Stored items from a collection:
☆ ☆ ☆ ☆
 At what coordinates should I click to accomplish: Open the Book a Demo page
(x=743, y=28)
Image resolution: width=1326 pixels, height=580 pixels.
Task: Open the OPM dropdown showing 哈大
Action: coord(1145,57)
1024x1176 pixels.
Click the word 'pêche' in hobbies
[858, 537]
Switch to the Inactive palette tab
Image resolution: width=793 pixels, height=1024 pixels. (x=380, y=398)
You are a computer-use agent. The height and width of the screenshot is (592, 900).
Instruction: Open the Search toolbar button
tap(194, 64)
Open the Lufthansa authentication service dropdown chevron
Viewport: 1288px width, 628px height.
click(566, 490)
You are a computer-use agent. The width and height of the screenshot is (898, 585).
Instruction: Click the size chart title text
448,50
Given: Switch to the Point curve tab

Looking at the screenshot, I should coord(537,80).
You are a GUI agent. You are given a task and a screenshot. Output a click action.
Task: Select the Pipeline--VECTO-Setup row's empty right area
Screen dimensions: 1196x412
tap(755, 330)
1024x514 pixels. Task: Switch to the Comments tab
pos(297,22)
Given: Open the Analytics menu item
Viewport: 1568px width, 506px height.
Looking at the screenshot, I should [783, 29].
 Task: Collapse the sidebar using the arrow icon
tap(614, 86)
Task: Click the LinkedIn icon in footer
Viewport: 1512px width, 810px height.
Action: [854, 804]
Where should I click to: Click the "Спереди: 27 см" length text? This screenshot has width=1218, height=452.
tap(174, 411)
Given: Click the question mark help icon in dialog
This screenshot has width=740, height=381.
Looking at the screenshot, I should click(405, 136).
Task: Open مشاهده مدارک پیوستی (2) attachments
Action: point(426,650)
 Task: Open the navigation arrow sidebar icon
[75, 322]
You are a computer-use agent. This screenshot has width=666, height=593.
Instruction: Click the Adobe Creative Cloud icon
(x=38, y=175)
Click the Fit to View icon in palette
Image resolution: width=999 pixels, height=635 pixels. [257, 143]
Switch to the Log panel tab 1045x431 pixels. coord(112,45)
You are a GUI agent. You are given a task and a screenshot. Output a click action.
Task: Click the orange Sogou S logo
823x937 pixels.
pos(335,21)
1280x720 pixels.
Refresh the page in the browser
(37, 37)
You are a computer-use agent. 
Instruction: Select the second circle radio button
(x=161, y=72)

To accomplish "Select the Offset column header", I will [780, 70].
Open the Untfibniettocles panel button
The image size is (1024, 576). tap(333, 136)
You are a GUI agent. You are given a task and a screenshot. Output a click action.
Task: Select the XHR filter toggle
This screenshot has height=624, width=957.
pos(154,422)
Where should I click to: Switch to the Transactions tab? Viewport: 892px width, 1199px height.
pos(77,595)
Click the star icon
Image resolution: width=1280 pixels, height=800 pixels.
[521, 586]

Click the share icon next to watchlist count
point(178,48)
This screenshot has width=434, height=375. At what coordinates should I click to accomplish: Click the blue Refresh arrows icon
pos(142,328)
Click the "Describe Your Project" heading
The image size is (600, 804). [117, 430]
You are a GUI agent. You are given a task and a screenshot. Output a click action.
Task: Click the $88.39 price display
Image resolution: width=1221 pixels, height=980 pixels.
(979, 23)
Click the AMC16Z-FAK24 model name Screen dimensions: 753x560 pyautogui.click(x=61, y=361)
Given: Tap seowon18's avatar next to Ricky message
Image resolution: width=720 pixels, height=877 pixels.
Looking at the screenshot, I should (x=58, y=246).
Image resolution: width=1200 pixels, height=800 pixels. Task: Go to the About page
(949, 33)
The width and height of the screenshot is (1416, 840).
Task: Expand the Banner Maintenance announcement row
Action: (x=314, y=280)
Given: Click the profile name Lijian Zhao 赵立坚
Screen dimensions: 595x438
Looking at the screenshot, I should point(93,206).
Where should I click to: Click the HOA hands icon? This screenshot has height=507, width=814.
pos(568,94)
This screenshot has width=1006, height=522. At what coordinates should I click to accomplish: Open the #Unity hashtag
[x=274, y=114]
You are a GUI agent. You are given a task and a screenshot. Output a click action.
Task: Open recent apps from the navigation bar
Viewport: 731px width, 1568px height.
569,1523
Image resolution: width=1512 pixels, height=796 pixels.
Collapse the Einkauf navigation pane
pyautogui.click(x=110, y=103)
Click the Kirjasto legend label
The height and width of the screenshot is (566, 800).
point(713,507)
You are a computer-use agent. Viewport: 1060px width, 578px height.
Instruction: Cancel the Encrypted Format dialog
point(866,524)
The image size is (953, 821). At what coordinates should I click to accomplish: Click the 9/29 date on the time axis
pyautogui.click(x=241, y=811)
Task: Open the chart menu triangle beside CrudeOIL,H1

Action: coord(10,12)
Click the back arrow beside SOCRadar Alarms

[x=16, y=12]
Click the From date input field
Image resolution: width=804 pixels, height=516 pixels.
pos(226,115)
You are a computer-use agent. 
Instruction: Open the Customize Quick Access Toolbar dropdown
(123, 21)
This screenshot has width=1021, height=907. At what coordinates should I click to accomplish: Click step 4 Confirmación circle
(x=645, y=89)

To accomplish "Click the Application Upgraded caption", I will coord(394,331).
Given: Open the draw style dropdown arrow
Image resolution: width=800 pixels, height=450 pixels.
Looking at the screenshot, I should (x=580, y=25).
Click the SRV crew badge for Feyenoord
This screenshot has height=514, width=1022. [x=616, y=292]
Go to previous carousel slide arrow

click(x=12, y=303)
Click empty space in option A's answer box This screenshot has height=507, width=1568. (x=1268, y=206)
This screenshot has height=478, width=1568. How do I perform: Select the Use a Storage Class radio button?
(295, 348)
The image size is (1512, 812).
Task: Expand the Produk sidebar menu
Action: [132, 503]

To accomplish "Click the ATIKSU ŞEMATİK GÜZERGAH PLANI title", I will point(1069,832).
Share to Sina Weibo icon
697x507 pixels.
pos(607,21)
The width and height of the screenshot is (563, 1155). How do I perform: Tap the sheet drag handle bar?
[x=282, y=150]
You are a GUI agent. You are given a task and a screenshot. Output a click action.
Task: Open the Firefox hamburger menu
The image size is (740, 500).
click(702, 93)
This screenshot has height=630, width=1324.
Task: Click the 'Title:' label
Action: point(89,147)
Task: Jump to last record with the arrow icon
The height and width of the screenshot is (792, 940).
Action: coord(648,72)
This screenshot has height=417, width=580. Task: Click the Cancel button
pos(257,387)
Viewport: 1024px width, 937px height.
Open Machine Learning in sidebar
☆ ☆ ☆ ☆
PROBLEM STATEMENT —
Copy the records above, keeping each line identical.

OUTPUT FOR THIS TASK —
 At what coordinates should I click to accomplish: Open the Book a Demo page
(x=743, y=28)
Image resolution: width=1326 pixels, height=580 pixels.
Task: Open the OPM dropdown showing 哈大
Action: coord(1145,57)
1024x1176 pixels.
Click the word 'pêche' in hobbies
[858, 537]
Switch to the Inactive palette tab
Image resolution: width=793 pixels, height=1024 pixels. (x=380, y=398)
You are a computer-use agent. The height and width of the screenshot is (592, 900).
Instruction: Open the Search toolbar button
tap(194, 64)
Open the Lufthansa authentication service dropdown chevron
Viewport: 1288px width, 628px height.
click(566, 490)
You are a computer-use agent. The width and height of the screenshot is (898, 585).
Instruction: Click the size chart title text
448,50
Given: Switch to the Point curve tab

Looking at the screenshot, I should coord(537,80).
You are a GUI agent. You are given a task and a screenshot. Output a click action.
Task: Select the Pipeline--VECTO-Setup row's empty right area
Screen dimensions: 1196x412
tap(755, 330)
1024x514 pixels. Task: Switch to the Comments tab
pos(297,22)
Given: Open the Analytics menu item
Viewport: 1568px width, 506px height.
Looking at the screenshot, I should [783, 29].
 Task: Collapse the sidebar using the arrow icon
tap(614, 86)
Task: Click the LinkedIn icon in footer
Viewport: 1512px width, 810px height.
Action: [854, 804]
Where should I click to: Click the "Спереди: 27 см" length text? This screenshot has width=1218, height=452.
tap(174, 411)
Given: Click the question mark help icon in dialog
This screenshot has width=740, height=381.
Looking at the screenshot, I should click(405, 136).
Task: Open مشاهده مدارک پیوستی (2) attachments
Action: point(426,650)
 Task: Open the navigation arrow sidebar icon
[75, 322]
You are a computer-use agent. This screenshot has width=666, height=593.
Instruction: Click the Adobe Creative Cloud icon
(x=38, y=175)
Click the Fit to View icon in palette
Image resolution: width=999 pixels, height=635 pixels. [257, 143]
Switch to the Log panel tab 1045x431 pixels. coord(112,45)
You are a GUI agent. You are given a task and a screenshot. Output a click action.
Task: Click the orange Sogou S logo
823x937 pixels.
pos(335,21)
1280x720 pixels.
Refresh the page in the browser
(37, 37)
You are a computer-use agent. 
Instruction: Select the second circle radio button
(x=161, y=72)

To accomplish "Select the Offset column header", I will [780, 70].
Open the Untfibniettocles panel button
The image size is (1024, 576). tap(333, 136)
You are a GUI agent. You are given a task and a screenshot. Output a click action.
Task: Select the XHR filter toggle
This screenshot has height=624, width=957.
pos(154,422)
Where should I click to: Switch to the Transactions tab? Viewport: 892px width, 1199px height.
pos(77,595)
Click the star icon
Image resolution: width=1280 pixels, height=800 pixels.
[521, 586]

Click the share icon next to watchlist count
point(178,48)
This screenshot has width=434, height=375. At what coordinates should I click to accomplish: Click the blue Refresh arrows icon
pos(142,328)
Click the "Describe Your Project" heading
The image size is (600, 804). [117, 430]
You are a GUI agent. You are given a task and a screenshot. Output a click action.
Task: Click the $88.39 price display
Image resolution: width=1221 pixels, height=980 pixels.
(979, 23)
Click the AMC16Z-FAK24 model name Screen dimensions: 753x560 pyautogui.click(x=61, y=361)
Given: Tap seowon18's avatar next to Ricky message
Image resolution: width=720 pixels, height=877 pixels.
Looking at the screenshot, I should (x=58, y=246).
Image resolution: width=1200 pixels, height=800 pixels. Task: Go to the About page
(949, 33)
The width and height of the screenshot is (1416, 840).
Task: Expand the Banner Maintenance announcement row
Action: (x=314, y=280)
Given: Click the profile name Lijian Zhao 赵立坚
Screen dimensions: 595x438
Looking at the screenshot, I should point(93,206).
Where should I click to: Click the HOA hands icon? This screenshot has height=507, width=814.
pos(568,94)
This screenshot has width=1006, height=522. At what coordinates should I click to accomplish: Open the #Unity hashtag
[x=274, y=114]
You are a GUI agent. You are given a task and a screenshot. Output a click action.
Task: Open recent apps from the navigation bar
Viewport: 731px width, 1568px height.
569,1523
Image resolution: width=1512 pixels, height=796 pixels.
Collapse the Einkauf navigation pane
pyautogui.click(x=110, y=103)
Click the Kirjasto legend label
The height and width of the screenshot is (566, 800).
point(713,507)
You are a computer-use agent. Viewport: 1060px width, 578px height.
Instruction: Cancel the Encrypted Format dialog
point(866,524)
The image size is (953, 821). At what coordinates should I click to accomplish: Click the 9/29 date on the time axis
pyautogui.click(x=241, y=811)
Task: Open the chart menu triangle beside CrudeOIL,H1

Action: coord(10,12)
Click the back arrow beside SOCRadar Alarms

[x=16, y=12]
Click the From date input field
Image resolution: width=804 pixels, height=516 pixels.
pos(226,115)
You are a computer-use agent. 
Instruction: Open the Customize Quick Access Toolbar dropdown
(123, 21)
This screenshot has width=1021, height=907. At what coordinates should I click to accomplish: Click step 4 Confirmación circle
(x=645, y=89)

To accomplish "Click the Application Upgraded caption", I will coord(394,331).
Given: Open the draw style dropdown arrow
Image resolution: width=800 pixels, height=450 pixels.
Looking at the screenshot, I should (x=580, y=25).
Click the SRV crew badge for Feyenoord
This screenshot has height=514, width=1022. [x=616, y=292]
Go to previous carousel slide arrow

click(x=12, y=303)
Click empty space in option A's answer box This screenshot has height=507, width=1568. (x=1268, y=206)
This screenshot has height=478, width=1568. How do I perform: Select the Use a Storage Class radio button?
(295, 348)
The image size is (1512, 812).
Task: Expand the Produk sidebar menu
Action: [132, 503]

To accomplish "Click the ATIKSU ŞEMATİK GÜZERGAH PLANI title", I will point(1069,832).
Share to Sina Weibo icon
697x507 pixels.
pos(607,21)
The width and height of the screenshot is (563, 1155). How do I perform: Tap the sheet drag handle bar?
[x=282, y=150]
You are a GUI agent. You are given a task and a screenshot. Output a click action.
Task: Open the Firefox hamburger menu
The image size is (740, 500).
click(702, 93)
This screenshot has height=630, width=1324.
Task: Click the 'Title:' label
Action: point(89,147)
Task: Jump to last record with the arrow icon
The height and width of the screenshot is (792, 940).
Action: coord(648,72)
This screenshot has height=417, width=580. Task: Click the Cancel button
pos(257,387)
Viewport: 1024px width, 937px height.
Open Machine Learning in sidebar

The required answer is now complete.